Libyan rebels gathered in Ajdabiya, March 2011. Credit: Al Jazeera English
From the beginning, Antiwar.com warned of the inevitable blowback that would result from the US-NATO war in Libya. Eager to prove itself on the side of Arab Spring protests, America chose sides in a civil war on trumped up pretenses of humanitarian intervention. Helping to overthrow Muammar Gadhafi, a dispensable ally at the time, ended up bolstering the power and influence of dangerous armed Islamist groups and destabilizing much of North Africa, most notably spawning a coup in Mali.
A new piece from the Guardian reports that, as Walter Russell Mead summarizes it, “The Mali War was blowback from the Libya War; now we have blowback from the Mali War… in Libya.”
The impetus for this uprising [in Mali] came from ethnic Tuareg soldiers who had fought alongside Muammar Gaddafi and fled south when his regime fell. They were later augmented by jihadists from Libya and across north Africa, who triggered international condemnation for their destruction of ancient Sufi Muslim shrines in Timbuktu. The fear across the Maghreb is that the French operation that has pushed them out of the northern cities has inadvertently compounded problems elsewhere in north Africa as jihadist units disperse.
“If you squeeze a balloon in one part, it bulges out in another,” said Bill Lawrence, of International Crisis Group, a political consultancy. “There’s no question that the French actions in Mali had the effect of squeezing that balloon towards Algeria and Libya.”
So the US-NATO war in Libya bolstered Islamist militias and scattered jihadists around to neighboring countries, and now it’s coming full circle back to Libya. As usual, US interventionism generates unintended consequences which are then used to justify more interventionism.

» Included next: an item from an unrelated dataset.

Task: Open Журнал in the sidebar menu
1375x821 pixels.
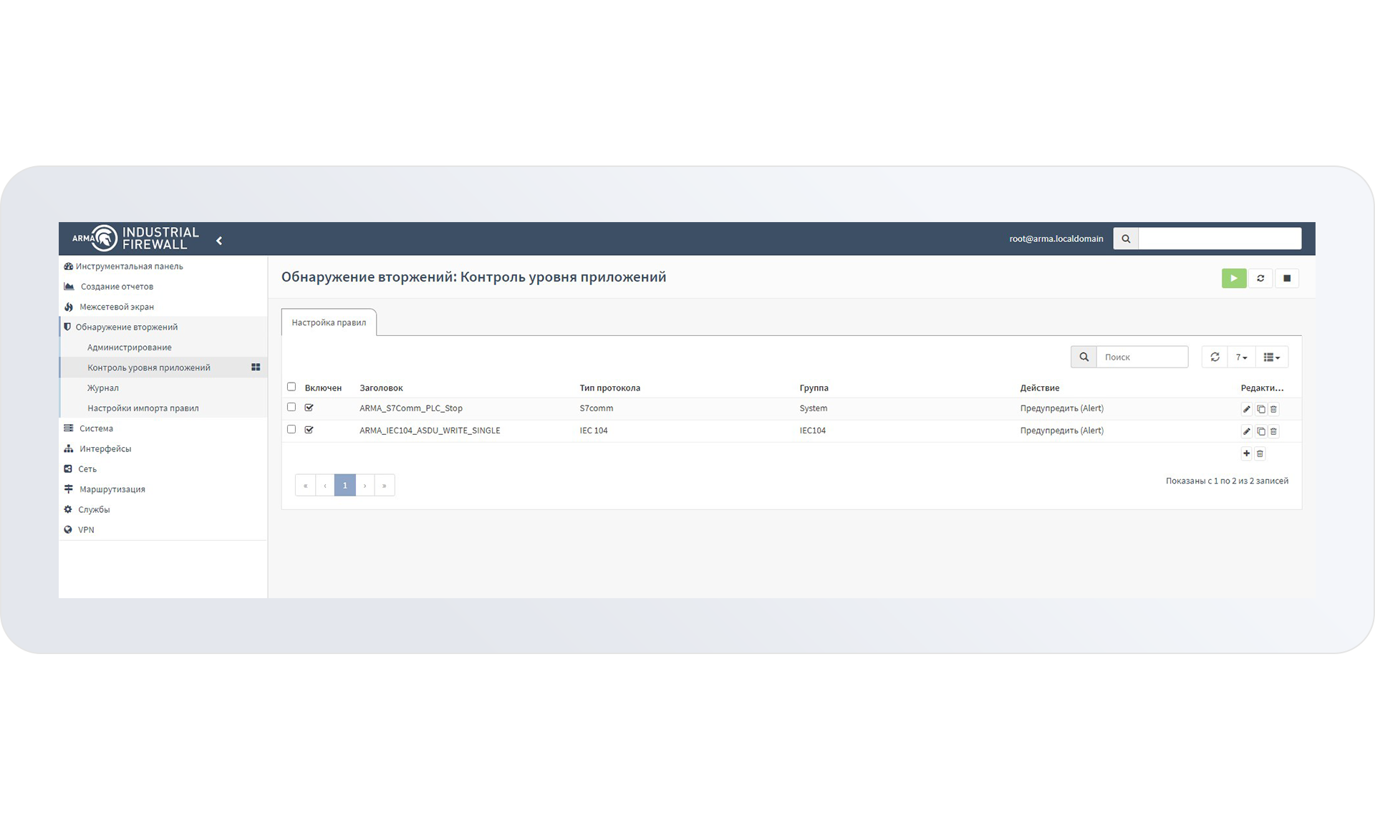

But the truth is, things never fully quieted down in Libya. The current government, hailed by Barack Obama as on the path to secularism and democracy, has allied with jihadist groups like Ansar al-Sharia, one of many that refuse to disarm and recognize the government (or whatever you call it).
“This leaves us wondering exactly how all those clever humanitarians in the White House run the numbers these days,” Mead writes. “Do they calculate that our Libyan excursion saved more lives than have been lost in the subsequent chaos in not one but now several northern African countries? We certainly hope that whatever accounting they use is very clever, because from our back-of-the-envelope arithmetic, there has been zero benefit to the national interest from this poorly judged, poorly prepared, poorly handled war.”
Beyond having no benefit to the “national interest,” this convoluted mess has been a net loss for US interests and for the well-being of most in the region.